Your guideline has the following description in item "Amplification" of Rule 3.2.

"If the source file contains multibyte characters, they are converted to the source character set before any splicing occurs."

However, I did not understand the aim of this description well. Will you explain the details?

Especially, I do not understand why "multibyte characters" are related to "splicing".

Do you intend to explain the supporting case ,"multibyte characters including "\" character"?

I suppose it as follows.

"\" character included in "multibyte characters" is different from "line-splicing \",so there are not mixed.

For example,
uint16_t x=0; // 表
if( b)
{
x++;
}

Even If this character"表" incudes "\" character,
this "\" is not a meaning of "line-splicing".


Is this correct?

Please teach me.

Best Regards,
Kumiko Itoh
The line in the amplification is present to remind readers that the interpretation of bytes in the physical source file occurs in translation phase 1 and the line splicing in translation phase 2.

For example, in UTF16 the 表 "han honour" multi-byte character corresponds to the bytes 0x5C0A.

If the physical source file was interpreted as an ASCII file, the bytes sequence 0x5COA would be interpreted as backslash (0x5C) and new line (0x0A);

This rule applies to characters rather than byte sequences. There will be no violation of this rule, providing the analyser has done a correct translation according to translation phase 1 in the standard as implemented by the compiler.
Hi,

I had a simple doubt regarding the code snippet provided here.

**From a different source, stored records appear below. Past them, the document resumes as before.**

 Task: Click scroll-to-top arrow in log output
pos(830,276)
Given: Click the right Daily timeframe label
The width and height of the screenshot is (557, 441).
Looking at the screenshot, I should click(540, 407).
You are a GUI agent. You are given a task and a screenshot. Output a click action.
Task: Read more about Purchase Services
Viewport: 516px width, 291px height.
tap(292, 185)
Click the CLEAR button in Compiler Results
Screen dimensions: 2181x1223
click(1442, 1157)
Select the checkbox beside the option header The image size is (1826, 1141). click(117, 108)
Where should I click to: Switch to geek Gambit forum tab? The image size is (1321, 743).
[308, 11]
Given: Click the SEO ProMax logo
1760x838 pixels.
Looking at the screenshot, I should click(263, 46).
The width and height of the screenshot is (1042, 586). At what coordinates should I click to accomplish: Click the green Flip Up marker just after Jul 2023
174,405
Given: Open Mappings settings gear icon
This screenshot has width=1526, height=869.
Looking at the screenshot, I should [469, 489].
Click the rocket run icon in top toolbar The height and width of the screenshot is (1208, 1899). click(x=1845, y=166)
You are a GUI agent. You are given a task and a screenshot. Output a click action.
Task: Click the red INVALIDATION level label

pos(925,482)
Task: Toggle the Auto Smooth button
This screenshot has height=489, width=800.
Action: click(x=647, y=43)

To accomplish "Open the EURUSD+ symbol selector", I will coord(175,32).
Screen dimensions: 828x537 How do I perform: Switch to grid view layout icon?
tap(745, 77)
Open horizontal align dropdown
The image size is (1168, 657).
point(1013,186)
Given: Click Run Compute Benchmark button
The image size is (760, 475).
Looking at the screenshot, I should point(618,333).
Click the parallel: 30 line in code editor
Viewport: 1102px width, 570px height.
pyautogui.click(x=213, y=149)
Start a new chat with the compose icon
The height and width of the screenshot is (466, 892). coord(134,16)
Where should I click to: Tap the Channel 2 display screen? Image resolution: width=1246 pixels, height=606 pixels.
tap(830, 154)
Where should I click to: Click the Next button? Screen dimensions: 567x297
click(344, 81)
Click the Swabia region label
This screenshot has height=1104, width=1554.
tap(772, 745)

Does usage of '//' for commenting violate any rule because '//' was initially introduced in C++ and I wonder if it can be used with a C compiler? [Note: I am really new to this forum and I am studying the various MISRA C Guidelines.]

Please enlighten me in this topic.

Regards,
Mukund Iyer
The // comment was introduced in C99 and is permitted by the MISRA guidelines if the project is using C99. If the project is using C90 the use of // will violate rule 1.2 "Language extensions should not be used".